Acerca dos prazos, pode-se corretamente afirmar que:
- A)quando a lei for omissa, o juiz determinará os prazos, em período não superior a 30 dias, em consideração ao número de litigantes e tempo provável de duração do processo.
Errada, porque o CPC não fixa 30 dias nem usa esse critério geral para o juiz estabelecer prazo quando a lei for omissa; a regra legal é outra.
- B)quando a lei ou o juiz não determinar prazo, as intimações somente obrigarão a comparecimento após decorridas 24 (vinte e quatro) horas.
Errada, porque essa formulação não corresponde à disciplina do CPC vigente e mistura a ideia de intimação com prazo para comparecimento de modo impreciso.
- C)inexistindo preceito legal ou prazo determinado pelo juiz, será de 8 (oito) dias o prazo para a prática de ato processual a cargo da parte.
Errada, porque o prazo supletivo previsto no CPC, na falta de prazo legal ou judicial, não é de 8 dias, mas de 5 dias.
- D)será considerado tempestivo o ato praticado antes do termo inicial do prazo.
Certa, porque o art. 218, §4º, do CPC determina que o ato praticado antes do termo inicial do prazo é tempestivo.
- E)na contagem, em dias, de prazo processual ou de direito material estabelecido por lei ou pelo juiz, computar-se-ão somente os dias úteis.
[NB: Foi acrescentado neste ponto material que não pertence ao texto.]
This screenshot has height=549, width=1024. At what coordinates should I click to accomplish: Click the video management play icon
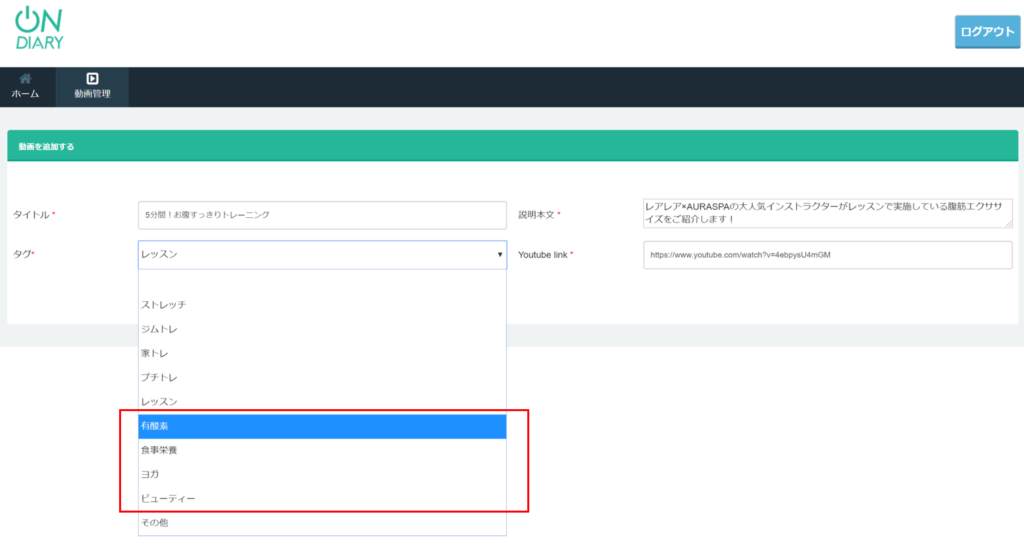[92, 78]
Errada, porque a contagem em dias úteis vale para prazo processual em dias, e não se aplica automaticamente a prazo de direito material.
Gabarito: D
A questão gira em torno de prazos no CPC e das regrinhas que a banca adora misturar: prazo legal, prazo judicial, prazo da parte e forma de contagem. No CPC/2015, a lógica é simples: se a lei não trouxer prazo, o juiz pode fixá-lo; se nem a lei nem o juiz fixarem, entra o prazo supletivo do art. 218, em especial o prazo de 5 dias para ato da parte. Outro ponto importante é a contagem em dias úteis. O art. 219 do CPC diz que, na contagem de prazo processual em dias, computam-se apenas os dias úteis. Mas isso vale para prazos processuais, não para prazo de direito material, que segue a regra civil comum. Aqui mora a pegadinha clássica: a banca troca prazo processual por prazo material para ver se você pisa no tomate. O gabarito é a letra D porque o art. 218, §4º, do CPC é expresso: será considerado tempestivo o ato praticado antes do termo inicial do prazo. Ou seja, se a parte se adianta e protocola antes de o prazo começar, o ato não é prematuro inválido; ao contrário, é válido e tempestivo. O processo não premiaria o atraso, mas também não pune a eficiência, felizmente. Em resumo: prazo processual em dias úteis, prazo material fora dessa lógica, e ato antecipado não é problema. A banca mistura números e conceitos para testar se você sabe o texto da lei ou só lembra do clima geral da matéria.